“Chatbots” is a combination of the word “chat” and the abbreviation for robots, “bots.”
As an emerging technology, there is a lack of common consensus which explains why there are so many different definitions floating around the internet.
A straightforward interpretation for chatbots is, “a computer program that uses Artificial Intelligence (AI) to complete tasks through human-like conversations with users either by text or audio as a medium.”
Furthermore, in the technology industry, there are numerous technical buzzwords like chatbots, virtual assistants and AI. One may easily get overwhelmed, so read this to find out the differences betwee chatbots, virtual assistants and virtual human agents.
An Extension of AI
Chatbots were initially built by developers just for fun.
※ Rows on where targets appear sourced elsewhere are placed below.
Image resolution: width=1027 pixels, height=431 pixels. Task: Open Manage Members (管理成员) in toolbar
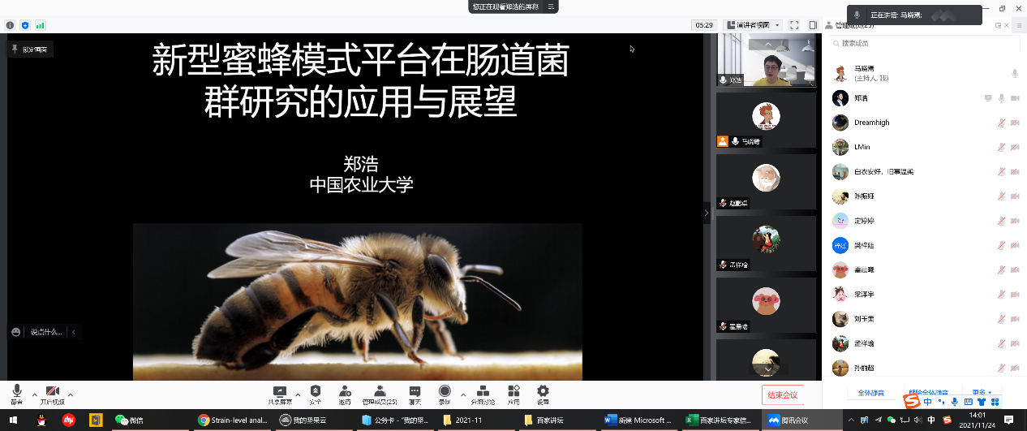tap(379, 392)
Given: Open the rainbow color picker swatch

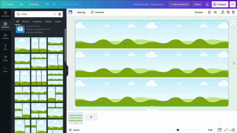Looking at the screenshot, I should tap(70, 12).
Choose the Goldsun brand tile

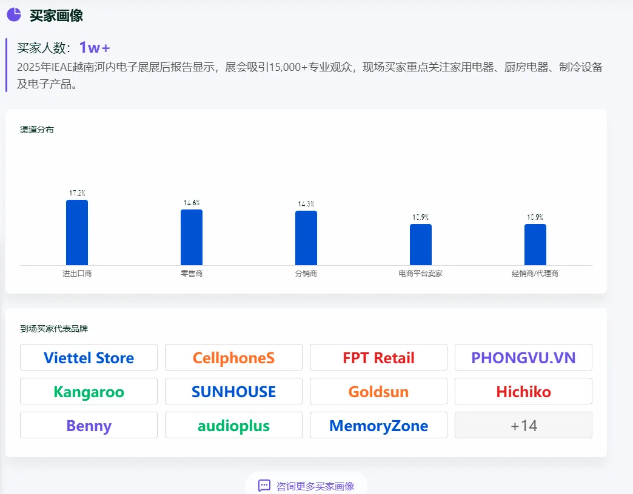tap(379, 391)
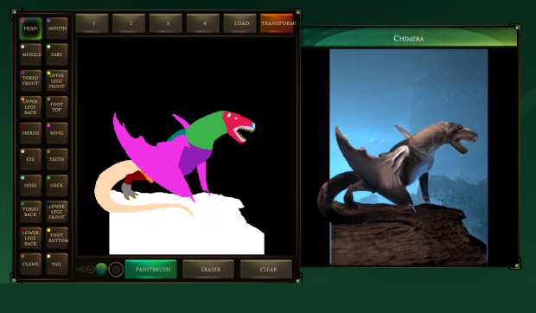Pick the Horns part brush
536x313 pixels.
click(x=30, y=133)
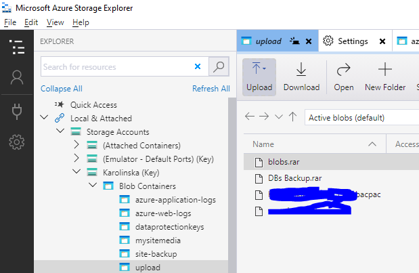Click the Connect plug icon in sidebar
Image resolution: width=419 pixels, height=273 pixels.
click(x=17, y=110)
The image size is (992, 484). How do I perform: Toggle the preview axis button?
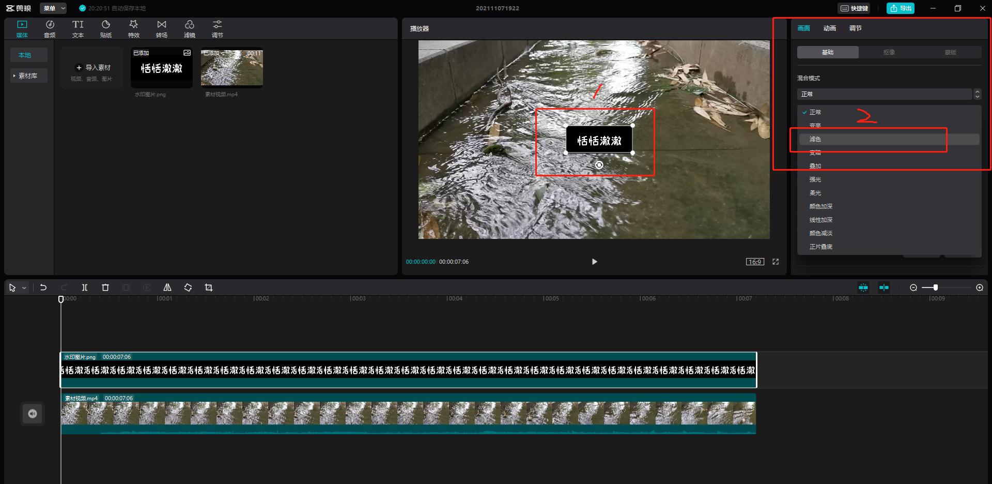click(x=884, y=288)
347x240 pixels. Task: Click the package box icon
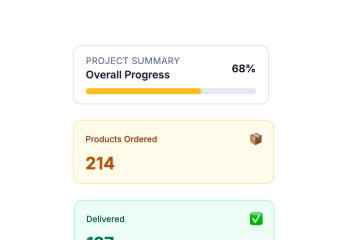pos(256,139)
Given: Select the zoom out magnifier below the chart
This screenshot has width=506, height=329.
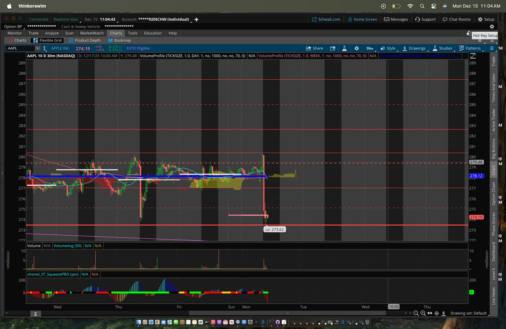Looking at the screenshot, I should pyautogui.click(x=416, y=313).

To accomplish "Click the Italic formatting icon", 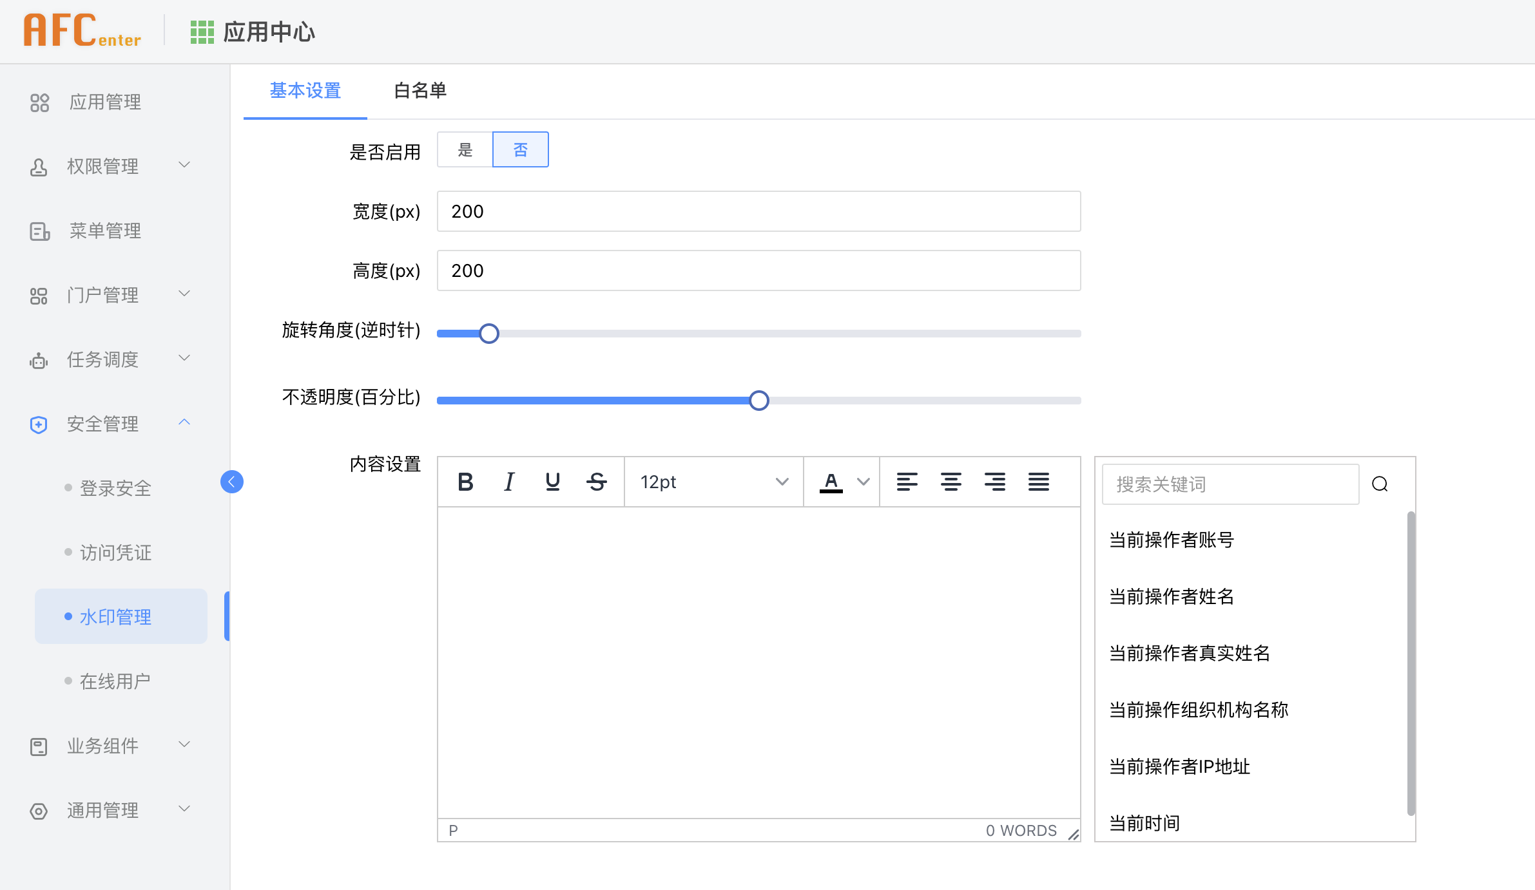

Early chatbots used a keyword-matching technique to generate an output for a specific input. For example, simple chatbots like werewolfbot operated on the same principles. Keyword functions such as /startgame or /lynch <user> enables werewolfbot to act as a game master for a group-based game within a telegram group chat.
Although chatbots can function without AI, usability is a major problem that undermines the overall user experience. Take this photo for instance:
Most modern-day chatbots have AI incorporated in their programming to eliminate this fundamental usability issue. Although most chatbots today can adequately sieve out the essence of a message, understanding nuances in speech and text is still a mammoth task they have yet to fully overcome.
Understanding Chatbots: Natural Language Understanding
A sub-field of AI, Natural-Language Understanding (NLU) is the engine which powers chatbots’ comprehension. It is also classified as one of the 4 “AI-Complete” problems, the hardest category of AI-related problems according to researchers.
The emergence of NLU in the timeline of AI isn’t new, but voice-operated assistants like Siri and Cortana fuelled the explosion of interest in NLU.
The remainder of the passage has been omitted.